§ **EXERCISE DIRECTIONS**
Word for word, repeat every record.

Stored items
BEGIN

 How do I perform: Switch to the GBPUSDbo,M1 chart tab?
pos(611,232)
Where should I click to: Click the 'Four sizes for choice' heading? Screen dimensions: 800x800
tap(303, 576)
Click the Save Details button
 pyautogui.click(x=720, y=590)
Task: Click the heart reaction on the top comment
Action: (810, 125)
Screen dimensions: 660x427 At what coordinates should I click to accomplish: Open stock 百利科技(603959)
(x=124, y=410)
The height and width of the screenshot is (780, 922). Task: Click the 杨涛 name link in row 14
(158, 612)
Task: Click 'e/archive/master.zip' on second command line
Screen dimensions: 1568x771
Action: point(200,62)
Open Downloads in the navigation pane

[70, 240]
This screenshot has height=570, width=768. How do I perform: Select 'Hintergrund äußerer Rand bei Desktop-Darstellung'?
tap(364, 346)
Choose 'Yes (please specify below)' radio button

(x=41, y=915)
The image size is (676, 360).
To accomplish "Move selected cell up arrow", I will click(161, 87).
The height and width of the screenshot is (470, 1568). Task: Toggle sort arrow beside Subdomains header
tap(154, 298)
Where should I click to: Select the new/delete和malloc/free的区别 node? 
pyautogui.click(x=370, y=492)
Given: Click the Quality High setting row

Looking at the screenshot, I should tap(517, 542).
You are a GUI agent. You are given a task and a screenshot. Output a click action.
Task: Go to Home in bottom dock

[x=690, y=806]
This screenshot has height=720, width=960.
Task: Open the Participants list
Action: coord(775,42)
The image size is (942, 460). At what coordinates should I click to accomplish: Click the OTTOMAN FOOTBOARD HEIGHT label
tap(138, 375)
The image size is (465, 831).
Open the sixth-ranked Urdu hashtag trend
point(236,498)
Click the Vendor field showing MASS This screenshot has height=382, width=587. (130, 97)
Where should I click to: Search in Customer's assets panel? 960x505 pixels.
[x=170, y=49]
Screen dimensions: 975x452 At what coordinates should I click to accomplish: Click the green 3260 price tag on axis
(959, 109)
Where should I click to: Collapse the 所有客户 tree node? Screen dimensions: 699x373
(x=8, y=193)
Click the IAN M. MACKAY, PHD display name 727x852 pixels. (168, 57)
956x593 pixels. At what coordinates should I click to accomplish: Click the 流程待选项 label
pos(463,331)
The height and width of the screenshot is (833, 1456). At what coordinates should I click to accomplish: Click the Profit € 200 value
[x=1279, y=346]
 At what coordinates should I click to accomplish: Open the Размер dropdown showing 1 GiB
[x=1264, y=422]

END

§ **RESULT FOR THIS EXERCISE**
 How do I perform: Switch to the GBPUSDbo,M1 chart tab?
pos(611,232)
Where should I click to: Click the 'Four sizes for choice' heading? Screen dimensions: 800x800
tap(303, 576)
Click the Save Details button
 pyautogui.click(x=720, y=590)
Task: Click the heart reaction on the top comment
Action: (810, 125)
Screen dimensions: 660x427 At what coordinates should I click to accomplish: Open stock 百利科技(603959)
(x=124, y=410)
The height and width of the screenshot is (780, 922). Task: Click the 杨涛 name link in row 14
(158, 612)
Task: Click 'e/archive/master.zip' on second command line
Screen dimensions: 1568x771
Action: point(200,62)
Open Downloads in the navigation pane

[70, 240]
This screenshot has height=570, width=768. How do I perform: Select 'Hintergrund äußerer Rand bei Desktop-Darstellung'?
tap(364, 346)
Choose 'Yes (please specify below)' radio button

(x=41, y=915)
The image size is (676, 360).
To accomplish "Move selected cell up arrow", I will click(161, 87).
The height and width of the screenshot is (470, 1568). Task: Toggle sort arrow beside Subdomains header
tap(154, 298)
Where should I click to: Select the new/delete和malloc/free的区别 node? 
pyautogui.click(x=370, y=492)
Given: Click the Quality High setting row

Looking at the screenshot, I should tap(517, 542).
You are a GUI agent. You are given a task and a screenshot. Output a click action.
Task: Go to Home in bottom dock

[x=690, y=806]
This screenshot has height=720, width=960.
Task: Open the Participants list
Action: coord(775,42)
The image size is (942, 460). At what coordinates should I click to accomplish: Click the OTTOMAN FOOTBOARD HEIGHT label
tap(138, 375)
The image size is (465, 831).
Open the sixth-ranked Urdu hashtag trend
point(236,498)
Click the Vendor field showing MASS This screenshot has height=382, width=587. (130, 97)
Where should I click to: Search in Customer's assets panel? 960x505 pixels.
[x=170, y=49]
Screen dimensions: 975x452 At what coordinates should I click to accomplish: Click the green 3260 price tag on axis
(959, 109)
Where should I click to: Collapse the 所有客户 tree node? Screen dimensions: 699x373
(x=8, y=193)
Click the IAN M. MACKAY, PHD display name 727x852 pixels. (168, 57)
956x593 pixels. At what coordinates should I click to accomplish: Click the 流程待选项 label
pos(463,331)
The height and width of the screenshot is (833, 1456). At what coordinates should I click to accomplish: Click the Profit € 200 value
[x=1279, y=346]
 At what coordinates should I click to accomplish: Open the Размер dropdown showing 1 GiB
[x=1264, y=422]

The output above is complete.